Don't fret. Rodgers said the pace was slowed because Seattle has a great defense. So apparently the Packers only want to play with pace when they play a bad defense.

When will the Packers employ an offensive line that actually blocks people?

It's been a few years now, and this team is still soft up front on both sides of the ball (more on that in a bit). Watch replays of run plays from Thursday night. When Seattle ran the ball, the Seahawks' line moved the point of attack back at least a yard almost every time. When Green Bay ran the ball, the point of attack was usually in the backfield before the running back of choice had a chance to do anything with the football. Eddie Lacy earned each of the 34 yards he ran for, because he had little help up front.

Why is it okay for Rodgers to dress down the only lineman who was playing well when he wasn't playing well himself?

Rodgers wasn't sharp. Left a few plays on the field and led an offense that played scared all night until the game was in hand for the opponent. So when he had to burn the team's final timeout of the first half because rookie center Corey Linsley didn't snap the ball when he wanted, he yelled at the kid.

Keep in mind that Linsley was about the only member of the offensive line who was pulling his weight, and he was doing so as a rookie pressed into starting duty by -- you guessed it -- an injury.

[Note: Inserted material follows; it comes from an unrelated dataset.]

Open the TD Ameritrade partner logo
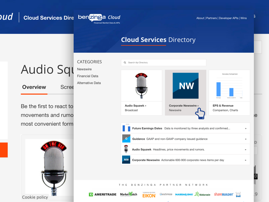The height and width of the screenshot is (202, 269). (102, 195)
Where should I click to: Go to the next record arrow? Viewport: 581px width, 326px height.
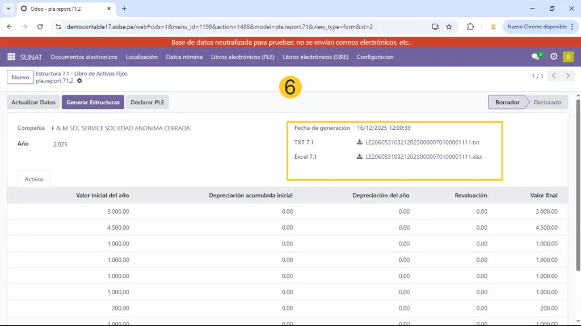(567, 76)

When a Packers beat writer -- Jason Wilde of ESPN Wisconsin -- indicated he didn't like the look of Rodgers doing that, people yelled at him. Of course they did. Rodgers is untouchable, what with that impressive 0-6 record against San Francisco and Seattle since the start of the 2012 season and a 7-11 record as an underdog.

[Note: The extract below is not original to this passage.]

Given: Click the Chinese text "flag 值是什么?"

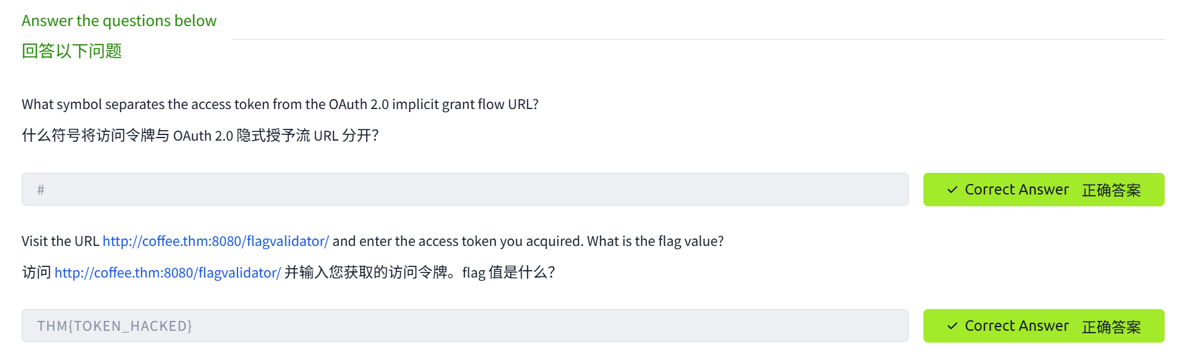Looking at the screenshot, I should (508, 273).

Clean your own house, QB1, and quit making yourself look like an ass on the field. It's unbecoming of you.

Will this team ever out-physical a quality opponent again?

I'm starting to wonder about this regime. Ted Thompson has done some great things, but as recently as last January, he bristled at the mere suggestion his team was soft.

Unfortunately, given a myriad of chances to show it isn't soft Thursday, the Packers failed to do so every time. I drank the Kool-Aid on this offensive line, hyped as one of the best McCarthy has seen here. But it's the same crew with the same problems. They get pushed around by good teams, and all that does is set the table for overall failure.

The 1978 Buffalo Bills allowed 3,228 yards rushing. That's the single-season record. Works out to just over 201 yards per game. Seattle hit for 207 Thursday, and the Packers haven't tried to tackle Adrian Peterson yet. The run defense showed zero improvement off last year, when it was miserable.

Not a good start at all.

Wednesday, September 03, 2014

Bruce Irvin 'Going to Pray' for Corey Linsley

In case you're wondering, Packers fans, they do have the internet in Seattle.

And the Super Bowl champion Seahawks use the internet. They read things, and they can comprehend what they read.

How do I know? Because they're fully aware the Packers plan to start a rookie center Thursday night in the NFL season opener at CenturyLink Field.
"I'm going to pray for him," (linebacker Bruce) Irvin said Tuesday of Linsley, a fifth-round draft pick out of Ohio State. "It's going to be a long night, man. We've got to just take advantage of it."

... "All the weaknesses that (Linsley) shows us, we've got to expose it," Irvin said. "Hopefully, 'Bane (nose tackle Brandon Mebane) going to do what I know he's going to do to him. So, we've just got to be ready."
Prayers? How nice of Irvin.

Listen: I'm sure some will look at this as bulletin-board material. But it's only bulletin-board material if the Packers win. For that to happen, it'll take more than Linsley having a great game.

For now, it's the champ saying what the champ wants to say. Winning has its privileges. Seattle won it all last year, and now its players have free reign to do the Diamond Dallas Page self high-five bit.

Of course, in the NFL, success can be quite fleeting, even for teams that appear to be built for long-term winning. I just don't see Seattle being one of those teams that goes away.

(And if they do, it won't be quietly. The Seahawks don't do anything quietly.)

I have no issue with Irvin's comments, even if they were a bit eyeroll-inducing. The Packers -- and only the Packers -- can shut him and his teammates up. Just don't bet on that happening.